# start of EXCERPT TO READ
11. Aggregator

11. Aggregator
Prev		Next

11.1 Introduction

Basically a mirror-image of the Splitter, the Aggregator is a type of Message Handler that receives multiple Messages and combines them into a single Message. In fact, Aggregators are often downstream consumers in a pipeline that includes a Splitter.

Technically, the Aggregator is more complex than a Splitter, because it is required to maintain state (the Messages to-be-aggregated), to decide when the complete group of Messages is available, and to timeout if necessary. Furthermore, in case of a timeout, the Aggregator needs to know whether to send the partial results or to discard them to a separate channel.

11.2 Functionality

The Aggregator combines a group of related messages, by correlating and storing them, until the group is deemed complete. At that point, the Aggregator will create a single message by processing the whole group, and will send that aggregated message as output.

As messages might arrive with a certain delay (or certain messages from the group might not arrive at all), the Aggregator can specify a timeout (counted from the moment when the first message in the group has arrived), and whether, in the case of a timeout, the group should be discarded, or the Aggregator should merely attempt to create a single message out of what has arrived so far. An important aspect of implementing an Aggregator is providing the logic that has to be executed when the aggregation (creation of a single message out of many) takes place.

In Spring Integration, the grouping of the messages for aggregation is done by default based on their CORRELATION_ID message header (i.e. the messages with the same CORRELATION_ID will be grouped together). However, this can be customized, and the users can opt for other ways of specifying how the messages should be grouped together, by using a CorrelationStrategy (see below).

An important concern with respect to the timeout is, what happens if late messages arrive after the aggregation has taken place? In this case, a configuration option allows the user to decide whether they should be discarded or not.
# end of EXCERPT TO READ
▸ **PROBLEMS**:
A – Return the passage of the Aggregator section starting with "Basically a mirror-image" and going on through "message as output.".
B – In the Aggregator section, which message header does Spring Integration use by default to group messages for aggregation?
The lines that follow have no connection to the Aggregator section.
# start of ENTRIES SHOWN
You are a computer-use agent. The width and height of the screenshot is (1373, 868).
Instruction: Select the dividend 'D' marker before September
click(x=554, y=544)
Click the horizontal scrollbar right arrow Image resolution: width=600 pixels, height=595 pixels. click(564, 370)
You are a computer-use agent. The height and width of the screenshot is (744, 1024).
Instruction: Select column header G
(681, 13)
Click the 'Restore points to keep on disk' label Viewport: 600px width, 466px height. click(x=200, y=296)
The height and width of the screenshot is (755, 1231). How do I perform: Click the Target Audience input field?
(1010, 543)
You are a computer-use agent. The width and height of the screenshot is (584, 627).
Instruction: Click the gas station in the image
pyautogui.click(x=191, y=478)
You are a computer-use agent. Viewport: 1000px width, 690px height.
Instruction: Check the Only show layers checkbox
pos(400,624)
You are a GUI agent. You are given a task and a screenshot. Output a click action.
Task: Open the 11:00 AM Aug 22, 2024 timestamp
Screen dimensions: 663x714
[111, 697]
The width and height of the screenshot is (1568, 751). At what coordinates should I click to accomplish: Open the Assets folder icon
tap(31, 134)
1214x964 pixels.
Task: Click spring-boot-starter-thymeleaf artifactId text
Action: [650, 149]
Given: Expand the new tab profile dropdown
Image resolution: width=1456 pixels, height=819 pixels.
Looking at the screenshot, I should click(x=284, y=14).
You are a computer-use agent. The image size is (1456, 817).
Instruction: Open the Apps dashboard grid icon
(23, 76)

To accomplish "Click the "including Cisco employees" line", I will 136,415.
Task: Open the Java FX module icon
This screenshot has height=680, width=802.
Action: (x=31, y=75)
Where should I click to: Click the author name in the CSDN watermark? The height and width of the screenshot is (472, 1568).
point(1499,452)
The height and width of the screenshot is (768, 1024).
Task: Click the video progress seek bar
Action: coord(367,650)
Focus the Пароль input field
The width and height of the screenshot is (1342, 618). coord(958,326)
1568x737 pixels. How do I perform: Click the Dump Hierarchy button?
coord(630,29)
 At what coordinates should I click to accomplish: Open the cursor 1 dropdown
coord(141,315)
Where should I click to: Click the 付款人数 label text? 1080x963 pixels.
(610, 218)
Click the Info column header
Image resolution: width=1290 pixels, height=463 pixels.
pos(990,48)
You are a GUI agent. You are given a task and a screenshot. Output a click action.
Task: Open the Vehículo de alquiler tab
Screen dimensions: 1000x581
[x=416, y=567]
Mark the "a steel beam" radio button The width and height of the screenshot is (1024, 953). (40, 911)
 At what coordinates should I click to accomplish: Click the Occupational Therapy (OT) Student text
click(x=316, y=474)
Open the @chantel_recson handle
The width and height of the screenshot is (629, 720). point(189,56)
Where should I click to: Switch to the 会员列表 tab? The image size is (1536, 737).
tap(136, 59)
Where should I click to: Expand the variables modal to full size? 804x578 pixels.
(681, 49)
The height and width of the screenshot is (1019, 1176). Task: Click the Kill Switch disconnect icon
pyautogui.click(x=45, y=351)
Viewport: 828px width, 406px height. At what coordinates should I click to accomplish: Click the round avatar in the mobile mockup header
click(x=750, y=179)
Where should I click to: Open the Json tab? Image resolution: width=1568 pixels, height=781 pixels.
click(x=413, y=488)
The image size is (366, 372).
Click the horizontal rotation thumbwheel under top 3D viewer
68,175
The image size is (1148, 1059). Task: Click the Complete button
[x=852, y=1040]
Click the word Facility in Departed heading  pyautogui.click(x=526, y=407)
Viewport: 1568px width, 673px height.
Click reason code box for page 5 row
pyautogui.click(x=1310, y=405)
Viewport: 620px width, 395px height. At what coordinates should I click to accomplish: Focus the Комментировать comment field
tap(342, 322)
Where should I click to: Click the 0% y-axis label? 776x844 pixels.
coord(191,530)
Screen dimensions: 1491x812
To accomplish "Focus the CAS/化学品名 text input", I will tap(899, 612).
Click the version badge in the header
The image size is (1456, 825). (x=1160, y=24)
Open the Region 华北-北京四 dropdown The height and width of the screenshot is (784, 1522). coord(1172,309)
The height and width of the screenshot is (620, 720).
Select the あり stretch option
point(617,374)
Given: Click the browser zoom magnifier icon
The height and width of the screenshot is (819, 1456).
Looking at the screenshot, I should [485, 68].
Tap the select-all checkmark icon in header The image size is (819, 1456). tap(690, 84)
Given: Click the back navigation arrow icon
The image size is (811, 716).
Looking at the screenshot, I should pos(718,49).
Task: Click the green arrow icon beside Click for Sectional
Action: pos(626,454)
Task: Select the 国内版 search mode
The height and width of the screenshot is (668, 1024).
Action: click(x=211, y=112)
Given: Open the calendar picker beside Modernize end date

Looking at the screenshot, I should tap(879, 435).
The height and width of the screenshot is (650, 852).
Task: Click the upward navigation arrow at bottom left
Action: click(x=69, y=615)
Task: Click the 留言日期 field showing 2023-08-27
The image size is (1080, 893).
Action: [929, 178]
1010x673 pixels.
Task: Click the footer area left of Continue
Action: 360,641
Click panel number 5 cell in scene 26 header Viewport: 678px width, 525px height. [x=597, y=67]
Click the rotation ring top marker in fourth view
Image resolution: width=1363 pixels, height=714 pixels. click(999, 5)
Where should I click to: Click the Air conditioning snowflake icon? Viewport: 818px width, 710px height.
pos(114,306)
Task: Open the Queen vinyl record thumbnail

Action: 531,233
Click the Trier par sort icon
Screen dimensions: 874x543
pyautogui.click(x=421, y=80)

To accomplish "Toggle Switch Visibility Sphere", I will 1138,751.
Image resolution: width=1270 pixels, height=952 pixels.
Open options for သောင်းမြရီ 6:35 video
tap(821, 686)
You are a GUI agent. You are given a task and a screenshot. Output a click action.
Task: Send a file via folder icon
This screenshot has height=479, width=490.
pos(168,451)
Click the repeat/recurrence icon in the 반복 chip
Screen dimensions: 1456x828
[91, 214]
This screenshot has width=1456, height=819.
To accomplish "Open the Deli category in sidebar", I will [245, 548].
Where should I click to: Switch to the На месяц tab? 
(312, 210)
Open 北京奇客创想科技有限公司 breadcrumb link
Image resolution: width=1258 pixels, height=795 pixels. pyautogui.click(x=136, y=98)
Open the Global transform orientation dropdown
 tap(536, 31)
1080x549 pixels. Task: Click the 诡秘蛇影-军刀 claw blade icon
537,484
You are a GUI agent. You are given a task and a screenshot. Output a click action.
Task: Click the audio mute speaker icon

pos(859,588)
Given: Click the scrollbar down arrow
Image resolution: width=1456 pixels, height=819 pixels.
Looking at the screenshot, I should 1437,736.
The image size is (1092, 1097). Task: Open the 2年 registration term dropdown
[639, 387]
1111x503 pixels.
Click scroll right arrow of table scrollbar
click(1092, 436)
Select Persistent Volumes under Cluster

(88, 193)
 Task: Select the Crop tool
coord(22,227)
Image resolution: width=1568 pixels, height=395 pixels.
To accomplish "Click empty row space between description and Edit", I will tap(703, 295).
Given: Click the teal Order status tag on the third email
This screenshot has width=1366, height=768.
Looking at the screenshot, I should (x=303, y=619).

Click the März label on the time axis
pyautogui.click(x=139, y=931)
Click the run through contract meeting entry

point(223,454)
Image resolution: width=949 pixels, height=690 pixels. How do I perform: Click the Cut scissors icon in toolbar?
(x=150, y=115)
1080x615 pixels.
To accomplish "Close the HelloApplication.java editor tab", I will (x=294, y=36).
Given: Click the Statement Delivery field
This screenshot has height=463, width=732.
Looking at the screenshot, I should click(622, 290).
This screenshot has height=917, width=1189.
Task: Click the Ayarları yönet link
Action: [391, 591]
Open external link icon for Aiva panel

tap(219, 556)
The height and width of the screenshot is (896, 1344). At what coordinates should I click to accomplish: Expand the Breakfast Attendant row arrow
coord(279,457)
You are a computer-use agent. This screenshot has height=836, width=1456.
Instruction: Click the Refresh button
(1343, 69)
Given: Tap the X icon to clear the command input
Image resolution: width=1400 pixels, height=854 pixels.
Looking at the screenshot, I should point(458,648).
# end of ENTRIES SHOWN
▸ **SOLUTIONS BELOW**:
A –
Basically a mirror-image of the Splitter, the Aggregator is a type of Message Handler that receives multiple Messages and combines them into a single Message. In fact, Aggregators are often downstream consumers in a pipeline that includes a Splitter.

Technically, the Aggregator is more complex than a Splitter, because it is required to maintain state (the Messages to-be-aggregated), to decide when the complete group of Messages is available, and to timeout if necessary. Furthermore, in case of a timeout, the Aggregator needs to know whether to send the partial results or to discard them to a separate channel.

11.2 Functionality

The Aggregator combines a group of related messages, by correlating and storing them, until the group is deemed complete. At that point, the Aggregator will create a single message by processing the whole group, and will send that aggregated message as output.

B – CORRELATION_ID